Adrenal Cortical Carcinoma (ACC) is a rare but aggressive type of cancer that originates in the adrenal cortex, the outer layer of the adrenal glands.
The exact cause of adrenal cortical carcinoma is unknown. However, certain genetic syndromes, such as Li-Fraumeni syndrome and Beckwith-Wiedemann syndrome, are associated with an increased risk of developing ACC. Additionally, some genetic mutations, environmental factors, and exposure to radiation may contribute to the development of this cancer.
This cancer causes tumours that can produce excessive amounts of hormones, leading to various symptoms and complications. Tumour cells can metastasise – spread – to other parts of the body.
ACC is very rare; incidence is estimated to be around 1-2 cases per million. It can occur at any age but is most prevalent in children under five and adults aged 40-50.
Symptoms
The symptoms of Adrenal Cortical Carcinoma vary depending on the hormones produced by the tumour and whether the cancer has spread to other parts of the body. Common signs and symptoms include:
- Hormonal imbalance: Excess production of hormones, such as cortisol, aldosterone, and androgens, can lead to symptoms such as weight gain, high blood pressure, muscle weakness, and irregular menstruation. Hormonal imbalance can also cause excessive hair growth in women (hirsutism) due to increased production of androgens; in men, hormone changes may cause enlarged breast tissue and shrinking testicles.
- Abdominal pain: Discomfort or pain in the abdomen, often due to the enlargement of the tumour or pressure on surrounding organs.
- Mass effect symptoms: As the tumour grows, it can compress nearby structures, causing symptoms such as nausea, vomiting, abdominal fullness, and urinary symptoms.
- Unexplained weight loss: In some cases, individuals may experience unexplained weight loss despite increased appetite.
- Fatigue: Persistent fatigue and weakness may occur due to the metabolic demands of the cancer and hormonal imbalances.
- Fever: Some individuals may develop a fever, often as a result of inflammation or infection associated with the tumour.
- Skin changes: Pink or purple stretch marks may develop on the skin.
Diagnosis
Diagnosing adrenal cortical carcinoma involves a combination of medical history, physical examination, imaging tests, and laboratory studies.
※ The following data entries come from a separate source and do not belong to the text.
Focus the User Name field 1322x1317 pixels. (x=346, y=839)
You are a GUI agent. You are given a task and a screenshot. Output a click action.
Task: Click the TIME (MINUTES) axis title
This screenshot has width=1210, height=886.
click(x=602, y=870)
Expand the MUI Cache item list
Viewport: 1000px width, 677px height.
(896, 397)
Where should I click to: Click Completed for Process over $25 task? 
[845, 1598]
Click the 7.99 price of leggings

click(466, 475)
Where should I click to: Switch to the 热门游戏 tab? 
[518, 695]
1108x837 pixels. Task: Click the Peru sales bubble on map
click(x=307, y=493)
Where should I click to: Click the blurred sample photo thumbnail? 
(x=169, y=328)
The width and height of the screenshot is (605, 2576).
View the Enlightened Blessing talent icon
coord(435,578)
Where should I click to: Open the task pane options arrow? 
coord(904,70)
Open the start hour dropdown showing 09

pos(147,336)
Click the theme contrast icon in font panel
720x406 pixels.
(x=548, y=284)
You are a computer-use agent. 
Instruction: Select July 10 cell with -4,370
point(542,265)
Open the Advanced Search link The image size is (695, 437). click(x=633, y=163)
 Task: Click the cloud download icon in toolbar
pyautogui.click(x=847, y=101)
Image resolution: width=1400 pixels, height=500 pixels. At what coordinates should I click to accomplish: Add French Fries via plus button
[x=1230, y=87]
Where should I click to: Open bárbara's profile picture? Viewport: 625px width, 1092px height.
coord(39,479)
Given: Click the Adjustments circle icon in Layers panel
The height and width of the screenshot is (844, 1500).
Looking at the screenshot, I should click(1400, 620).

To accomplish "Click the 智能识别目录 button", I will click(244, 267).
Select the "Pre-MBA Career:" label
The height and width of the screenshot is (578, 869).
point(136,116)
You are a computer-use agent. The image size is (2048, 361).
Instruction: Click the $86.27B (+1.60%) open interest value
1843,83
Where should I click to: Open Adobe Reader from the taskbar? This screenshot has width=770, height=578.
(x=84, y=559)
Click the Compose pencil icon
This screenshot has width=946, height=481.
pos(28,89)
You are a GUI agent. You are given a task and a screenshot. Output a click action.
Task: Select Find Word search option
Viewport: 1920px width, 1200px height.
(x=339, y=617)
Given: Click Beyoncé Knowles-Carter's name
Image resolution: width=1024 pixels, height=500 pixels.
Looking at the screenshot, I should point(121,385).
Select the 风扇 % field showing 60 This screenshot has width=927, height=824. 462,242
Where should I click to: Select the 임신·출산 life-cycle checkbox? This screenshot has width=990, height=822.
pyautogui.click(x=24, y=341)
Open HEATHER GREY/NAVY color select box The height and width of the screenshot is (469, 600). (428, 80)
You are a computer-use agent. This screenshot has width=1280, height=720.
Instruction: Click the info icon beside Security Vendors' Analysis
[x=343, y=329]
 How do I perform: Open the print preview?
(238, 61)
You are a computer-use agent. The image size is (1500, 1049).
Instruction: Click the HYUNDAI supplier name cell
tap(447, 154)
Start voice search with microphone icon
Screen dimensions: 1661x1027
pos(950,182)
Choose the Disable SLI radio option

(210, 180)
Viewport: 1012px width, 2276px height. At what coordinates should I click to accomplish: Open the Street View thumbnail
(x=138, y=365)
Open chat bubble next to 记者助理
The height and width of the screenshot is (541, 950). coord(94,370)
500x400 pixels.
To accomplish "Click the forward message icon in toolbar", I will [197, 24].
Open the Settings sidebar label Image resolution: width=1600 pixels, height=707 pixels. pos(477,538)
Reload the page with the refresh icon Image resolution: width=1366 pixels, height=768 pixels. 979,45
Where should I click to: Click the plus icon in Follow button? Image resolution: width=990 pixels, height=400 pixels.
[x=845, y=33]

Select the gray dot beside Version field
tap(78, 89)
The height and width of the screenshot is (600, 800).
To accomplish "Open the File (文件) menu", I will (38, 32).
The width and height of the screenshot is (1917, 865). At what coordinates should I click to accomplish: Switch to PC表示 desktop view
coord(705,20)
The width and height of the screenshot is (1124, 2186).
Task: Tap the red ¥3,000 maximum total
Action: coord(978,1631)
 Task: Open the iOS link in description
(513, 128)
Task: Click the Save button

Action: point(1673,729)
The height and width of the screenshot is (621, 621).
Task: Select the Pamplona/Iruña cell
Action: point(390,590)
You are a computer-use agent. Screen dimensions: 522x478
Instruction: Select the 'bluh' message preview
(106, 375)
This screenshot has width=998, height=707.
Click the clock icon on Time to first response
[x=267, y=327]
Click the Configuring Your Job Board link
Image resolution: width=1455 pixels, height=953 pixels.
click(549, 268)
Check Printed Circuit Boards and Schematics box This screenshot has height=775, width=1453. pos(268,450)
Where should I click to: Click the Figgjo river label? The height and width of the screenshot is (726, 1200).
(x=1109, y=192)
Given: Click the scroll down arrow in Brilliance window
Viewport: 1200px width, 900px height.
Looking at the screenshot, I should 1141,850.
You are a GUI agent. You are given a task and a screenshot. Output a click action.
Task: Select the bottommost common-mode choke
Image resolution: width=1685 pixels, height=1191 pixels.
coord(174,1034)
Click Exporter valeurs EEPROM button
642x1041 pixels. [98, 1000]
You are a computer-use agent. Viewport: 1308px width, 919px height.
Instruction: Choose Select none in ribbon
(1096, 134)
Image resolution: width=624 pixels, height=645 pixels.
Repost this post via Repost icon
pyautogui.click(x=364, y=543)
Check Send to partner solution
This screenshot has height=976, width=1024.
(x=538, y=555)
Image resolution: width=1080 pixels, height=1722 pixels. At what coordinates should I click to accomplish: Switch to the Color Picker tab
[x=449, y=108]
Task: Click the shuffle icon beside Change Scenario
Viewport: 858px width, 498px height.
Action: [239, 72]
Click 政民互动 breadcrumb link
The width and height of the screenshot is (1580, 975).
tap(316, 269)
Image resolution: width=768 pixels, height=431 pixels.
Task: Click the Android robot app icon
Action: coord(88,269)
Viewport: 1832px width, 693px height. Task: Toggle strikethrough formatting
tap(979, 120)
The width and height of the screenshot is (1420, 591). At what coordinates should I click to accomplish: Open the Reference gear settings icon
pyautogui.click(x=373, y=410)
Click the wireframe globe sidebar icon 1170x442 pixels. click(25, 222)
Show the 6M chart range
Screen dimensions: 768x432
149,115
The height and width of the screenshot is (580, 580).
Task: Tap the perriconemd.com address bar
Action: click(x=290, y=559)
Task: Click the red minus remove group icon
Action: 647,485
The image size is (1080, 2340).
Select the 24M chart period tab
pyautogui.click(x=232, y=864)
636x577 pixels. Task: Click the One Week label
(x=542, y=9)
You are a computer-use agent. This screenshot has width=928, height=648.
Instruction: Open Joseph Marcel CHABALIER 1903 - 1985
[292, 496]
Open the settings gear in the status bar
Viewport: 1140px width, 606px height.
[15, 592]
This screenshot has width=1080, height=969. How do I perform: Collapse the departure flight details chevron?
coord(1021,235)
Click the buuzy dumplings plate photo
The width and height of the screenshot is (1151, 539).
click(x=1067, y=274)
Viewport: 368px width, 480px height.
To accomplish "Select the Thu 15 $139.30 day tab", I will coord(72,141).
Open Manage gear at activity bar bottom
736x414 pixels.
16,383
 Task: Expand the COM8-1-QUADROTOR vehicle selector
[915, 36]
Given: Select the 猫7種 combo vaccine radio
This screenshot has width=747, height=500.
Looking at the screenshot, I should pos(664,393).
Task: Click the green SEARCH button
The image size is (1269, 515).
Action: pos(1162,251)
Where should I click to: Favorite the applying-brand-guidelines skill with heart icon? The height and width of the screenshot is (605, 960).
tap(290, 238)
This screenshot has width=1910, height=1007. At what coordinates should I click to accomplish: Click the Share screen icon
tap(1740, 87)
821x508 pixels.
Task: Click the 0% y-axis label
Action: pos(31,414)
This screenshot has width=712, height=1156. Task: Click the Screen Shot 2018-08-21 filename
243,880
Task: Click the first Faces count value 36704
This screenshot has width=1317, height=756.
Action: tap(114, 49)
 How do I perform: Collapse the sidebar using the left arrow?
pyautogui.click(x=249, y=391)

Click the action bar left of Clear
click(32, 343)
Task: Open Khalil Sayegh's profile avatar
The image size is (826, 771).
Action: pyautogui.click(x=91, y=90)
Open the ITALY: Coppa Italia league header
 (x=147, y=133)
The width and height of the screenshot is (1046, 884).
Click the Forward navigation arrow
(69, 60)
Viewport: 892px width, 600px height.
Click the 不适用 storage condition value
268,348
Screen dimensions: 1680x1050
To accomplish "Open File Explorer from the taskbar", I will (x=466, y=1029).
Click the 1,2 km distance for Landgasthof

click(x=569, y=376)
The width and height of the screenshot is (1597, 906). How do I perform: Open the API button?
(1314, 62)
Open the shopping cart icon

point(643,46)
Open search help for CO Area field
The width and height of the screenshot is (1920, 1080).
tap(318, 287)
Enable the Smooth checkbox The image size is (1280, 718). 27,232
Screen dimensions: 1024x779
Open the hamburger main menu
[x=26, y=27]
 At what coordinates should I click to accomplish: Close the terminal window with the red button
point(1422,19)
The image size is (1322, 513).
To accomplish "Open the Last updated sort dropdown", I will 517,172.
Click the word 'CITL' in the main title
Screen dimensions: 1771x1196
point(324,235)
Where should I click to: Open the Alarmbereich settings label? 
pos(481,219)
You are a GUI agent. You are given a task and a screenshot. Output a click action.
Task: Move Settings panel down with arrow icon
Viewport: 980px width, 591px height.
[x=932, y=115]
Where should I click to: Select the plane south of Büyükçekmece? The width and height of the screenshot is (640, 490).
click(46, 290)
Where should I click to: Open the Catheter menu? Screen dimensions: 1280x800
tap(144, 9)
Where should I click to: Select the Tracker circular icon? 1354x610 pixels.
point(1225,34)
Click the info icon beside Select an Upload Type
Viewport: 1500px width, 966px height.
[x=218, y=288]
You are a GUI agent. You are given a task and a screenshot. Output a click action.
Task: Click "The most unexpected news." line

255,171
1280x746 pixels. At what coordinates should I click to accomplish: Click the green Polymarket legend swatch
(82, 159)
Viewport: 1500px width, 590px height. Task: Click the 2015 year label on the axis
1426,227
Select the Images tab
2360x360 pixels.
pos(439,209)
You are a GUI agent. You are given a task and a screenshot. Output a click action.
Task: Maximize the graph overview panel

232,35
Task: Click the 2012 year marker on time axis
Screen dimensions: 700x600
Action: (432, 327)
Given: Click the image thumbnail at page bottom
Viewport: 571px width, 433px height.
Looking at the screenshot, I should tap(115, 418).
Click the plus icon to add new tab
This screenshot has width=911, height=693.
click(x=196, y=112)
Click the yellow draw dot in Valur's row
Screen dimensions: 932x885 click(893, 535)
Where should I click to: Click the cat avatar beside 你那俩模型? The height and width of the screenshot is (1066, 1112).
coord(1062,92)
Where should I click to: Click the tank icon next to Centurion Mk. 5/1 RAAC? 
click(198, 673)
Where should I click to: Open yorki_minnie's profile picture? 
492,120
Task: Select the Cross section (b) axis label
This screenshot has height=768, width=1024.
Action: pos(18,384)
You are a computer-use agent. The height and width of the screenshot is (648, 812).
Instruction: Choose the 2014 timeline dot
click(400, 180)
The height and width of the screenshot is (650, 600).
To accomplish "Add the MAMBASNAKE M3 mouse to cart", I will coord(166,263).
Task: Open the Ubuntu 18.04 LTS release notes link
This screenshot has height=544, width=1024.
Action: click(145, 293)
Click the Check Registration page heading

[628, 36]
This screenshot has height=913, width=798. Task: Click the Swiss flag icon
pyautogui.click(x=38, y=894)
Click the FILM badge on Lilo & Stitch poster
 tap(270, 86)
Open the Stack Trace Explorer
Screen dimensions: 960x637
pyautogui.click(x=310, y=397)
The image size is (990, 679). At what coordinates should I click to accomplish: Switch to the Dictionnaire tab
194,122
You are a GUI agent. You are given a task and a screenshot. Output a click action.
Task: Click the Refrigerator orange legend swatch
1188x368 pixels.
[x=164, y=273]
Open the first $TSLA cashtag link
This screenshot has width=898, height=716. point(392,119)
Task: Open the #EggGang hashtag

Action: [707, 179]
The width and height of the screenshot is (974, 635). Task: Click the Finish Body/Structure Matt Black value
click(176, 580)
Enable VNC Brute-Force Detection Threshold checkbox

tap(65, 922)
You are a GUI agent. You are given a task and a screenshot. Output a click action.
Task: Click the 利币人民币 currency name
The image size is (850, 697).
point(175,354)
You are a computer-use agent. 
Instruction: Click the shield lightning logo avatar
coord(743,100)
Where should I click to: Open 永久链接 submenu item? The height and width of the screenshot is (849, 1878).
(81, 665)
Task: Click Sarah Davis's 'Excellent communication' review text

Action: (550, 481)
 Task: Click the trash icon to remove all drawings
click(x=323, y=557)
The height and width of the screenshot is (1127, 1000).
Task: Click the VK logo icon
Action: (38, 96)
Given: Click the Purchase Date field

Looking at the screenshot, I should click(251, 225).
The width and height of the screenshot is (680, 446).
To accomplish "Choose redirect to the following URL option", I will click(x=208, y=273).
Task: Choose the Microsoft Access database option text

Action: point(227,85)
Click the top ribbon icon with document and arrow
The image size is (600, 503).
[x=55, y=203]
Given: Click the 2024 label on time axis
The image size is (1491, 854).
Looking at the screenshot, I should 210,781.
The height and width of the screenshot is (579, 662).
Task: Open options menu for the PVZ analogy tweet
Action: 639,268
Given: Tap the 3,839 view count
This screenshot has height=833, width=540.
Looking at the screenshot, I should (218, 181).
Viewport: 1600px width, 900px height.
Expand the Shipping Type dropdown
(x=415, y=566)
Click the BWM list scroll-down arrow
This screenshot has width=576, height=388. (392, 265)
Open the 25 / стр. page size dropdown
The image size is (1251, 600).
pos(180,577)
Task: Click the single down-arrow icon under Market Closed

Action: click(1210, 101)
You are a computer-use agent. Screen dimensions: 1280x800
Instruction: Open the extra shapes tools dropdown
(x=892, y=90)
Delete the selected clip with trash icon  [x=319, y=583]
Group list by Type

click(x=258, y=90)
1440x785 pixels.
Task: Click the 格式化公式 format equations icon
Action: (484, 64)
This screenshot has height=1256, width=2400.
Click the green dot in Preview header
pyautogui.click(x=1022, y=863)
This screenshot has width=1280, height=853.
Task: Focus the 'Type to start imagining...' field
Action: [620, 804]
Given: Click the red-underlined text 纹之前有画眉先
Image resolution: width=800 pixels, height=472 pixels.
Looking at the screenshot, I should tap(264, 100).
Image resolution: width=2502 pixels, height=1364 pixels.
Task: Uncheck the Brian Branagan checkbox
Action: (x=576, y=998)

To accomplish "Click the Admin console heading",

Diagnostic procedures may include imaging tests, using CT, PET, and MRI scans to visualise the size, location and extent of the tumour, tissue sample biopsies to confirm diagnosis and assess the tumour’s characteristics, and blood and urine tests to determine if the tumour is producing excess hormones.
Treatment
Treatment requires a multidisciplinary approach, which may include surgery, chemotherapy, radiation therapy and targeted therapy.
The primary treatment for localised ACC is a surgical removal of the tumour. In some cases, a complete resection of the tumour may offer a chance of cure. Chemotherapy and/or radiation therapy can be used before or after surgery to shrink the tumour, destroy cancer cells or prevent recurrence. For unresectable tumours, adrenolytic treatment with antihormonal drugs may be a treatment option.
Finally, targeted therapy for genetic mutations or molecular pathways involved in the growth and spread of ACC is an option for some individuals.
Summary
Adrenal Cortical Carcinoma is a rare but aggressive cancer that originates in the adrenal glands. Early detection, accurate diagnosis, and prompt treatment are essential for improving outcomes and quality of life for individuals affected by this condition. Continued research and advancements in treatment modalities hold promise for better outcomes and management of ACC in the future.